The task
Can you output each line of the rows below as a JSON list of strings, one string per line, with blank lines left out?

Supplied data
================
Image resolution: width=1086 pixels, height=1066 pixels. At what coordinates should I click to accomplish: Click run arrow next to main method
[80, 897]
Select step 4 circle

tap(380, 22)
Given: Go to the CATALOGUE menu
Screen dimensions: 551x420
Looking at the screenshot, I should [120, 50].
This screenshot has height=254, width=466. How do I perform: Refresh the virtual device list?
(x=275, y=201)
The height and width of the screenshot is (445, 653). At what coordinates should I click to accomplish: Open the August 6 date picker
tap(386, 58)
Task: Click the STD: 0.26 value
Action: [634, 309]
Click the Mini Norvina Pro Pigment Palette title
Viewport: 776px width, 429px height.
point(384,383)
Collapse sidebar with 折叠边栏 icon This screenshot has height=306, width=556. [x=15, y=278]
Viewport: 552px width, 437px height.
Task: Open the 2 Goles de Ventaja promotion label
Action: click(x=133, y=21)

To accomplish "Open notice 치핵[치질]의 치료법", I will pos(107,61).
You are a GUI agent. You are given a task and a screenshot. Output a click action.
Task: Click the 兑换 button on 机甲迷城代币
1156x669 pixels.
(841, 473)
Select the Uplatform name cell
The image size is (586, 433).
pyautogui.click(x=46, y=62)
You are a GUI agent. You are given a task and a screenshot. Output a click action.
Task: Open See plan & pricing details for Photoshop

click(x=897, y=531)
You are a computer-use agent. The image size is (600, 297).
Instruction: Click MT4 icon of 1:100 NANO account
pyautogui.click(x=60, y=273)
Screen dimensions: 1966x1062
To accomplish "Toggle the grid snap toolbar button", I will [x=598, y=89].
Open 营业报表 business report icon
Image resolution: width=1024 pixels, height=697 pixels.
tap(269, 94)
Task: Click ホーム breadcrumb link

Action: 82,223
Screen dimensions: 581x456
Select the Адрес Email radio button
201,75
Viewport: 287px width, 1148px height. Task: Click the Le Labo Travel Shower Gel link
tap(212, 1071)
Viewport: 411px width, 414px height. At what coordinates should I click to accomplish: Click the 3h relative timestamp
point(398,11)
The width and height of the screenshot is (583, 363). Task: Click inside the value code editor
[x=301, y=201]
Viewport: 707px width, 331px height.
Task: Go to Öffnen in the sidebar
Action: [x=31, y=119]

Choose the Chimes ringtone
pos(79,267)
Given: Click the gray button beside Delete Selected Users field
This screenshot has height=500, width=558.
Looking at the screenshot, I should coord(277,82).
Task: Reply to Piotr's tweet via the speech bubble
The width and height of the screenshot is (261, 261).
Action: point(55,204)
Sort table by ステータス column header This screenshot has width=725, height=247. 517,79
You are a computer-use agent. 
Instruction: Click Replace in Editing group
================
Solution
[
  "Image resolution: width=1086 pixels, height=1066 pixels. At what coordinates should I click to accomplish: Click run arrow next to main method",
  "[80, 897]",
  "Select step 4 circle",
  "tap(380, 22)",
  "Given: Go to the CATALOGUE menu",
  "Screen dimensions: 551x420",
  "Looking at the screenshot, I should [120, 50].",
  "This screenshot has height=254, width=466. How do I perform: Refresh the virtual device list?",
  "(x=275, y=201)",
  "The height and width of the screenshot is (445, 653). At what coordinates should I click to accomplish: Open the August 6 date picker",
  "tap(386, 58)",
  "Task: Click the STD: 0.26 value",
  "Action: [634, 309]",
  "Click the Mini Norvina Pro Pigment Palette title",
  "Viewport: 776px width, 429px height.",
  "point(384,383)",
  "Collapse sidebar with 折叠边栏 icon This screenshot has height=306, width=556. [x=15, y=278]",
  "Viewport: 552px width, 437px height.",
  "Task: Open the 2 Goles de Ventaja promotion label",
  "Action: click(x=133, y=21)",
  "To accomplish \"Open notice 치핵[치질]의 치료법\", I will pos(107,61).",
  "You are a GUI agent. You are given a task and a screenshot. Output a click action.",
  "Task: Click the 兑换 button on 机甲迷城代币",
  "1156x669 pixels.",
  "(841, 473)",
  "Select the Uplatform name cell",
  "The image size is (586, 433).",
  "pyautogui.click(x=46, y=62)",
  "You are a GUI agent. You are given a task and a screenshot. Output a click action.",
  "Task: Open See plan & pricing details for Photoshop",
  "click(x=897, y=531)",
  "You are a computer-use agent. The image size is (600, 297).",
  "Instruction: Click MT4 icon of 1:100 NANO account",
  "pyautogui.click(x=60, y=273)",
  "Screen dimensions: 1966x1062",
  "To accomplish \"Toggle the grid snap toolbar button\", I will [x=598, y=89].",
  "Open 营业报表 business report icon",
  "Image resolution: width=1024 pixels, height=697 pixels.",
  "tap(269, 94)",
  "Task: Click ホーム breadcrumb link",
  "Action: 82,223",
  "Screen dimensions: 581x456",
  "Select the Адрес Email radio button",
  "201,75",
  "Viewport: 287px width, 1148px height. Task: Click the Le Labo Travel Shower Gel link",
  "tap(212, 1071)",
  "Viewport: 411px width, 414px height. At what coordinates should I click to accomplish: Click the 3h relative timestamp",
  "point(398,11)",
  "The width and height of the screenshot is (583, 363). Task: Click inside the value code editor",
  "[x=301, y=201]",
  "Viewport: 707px width, 331px height.",
  "Task: Go to Öffnen in the sidebar",
  "Action: [x=31, y=119]",
  "Choose the Chimes ringtone",
  "pos(79,267)",
  "Given: Click the gray button beside Delete Selected Users field",
  "This screenshot has height=500, width=558.",
  "Looking at the screenshot, I should coord(277,82).",
  "Task: Reply to Piotr's tweet via the speech bubble",
  "The width and height of the screenshot is (261, 261).",
  "Action: point(55,204)",
  "Sort table by ステータス column header This screenshot has width=725, height=247. 517,79",
  "You are a computer-use agent. ",
  "Instruction: Click Replace in Editing group"
]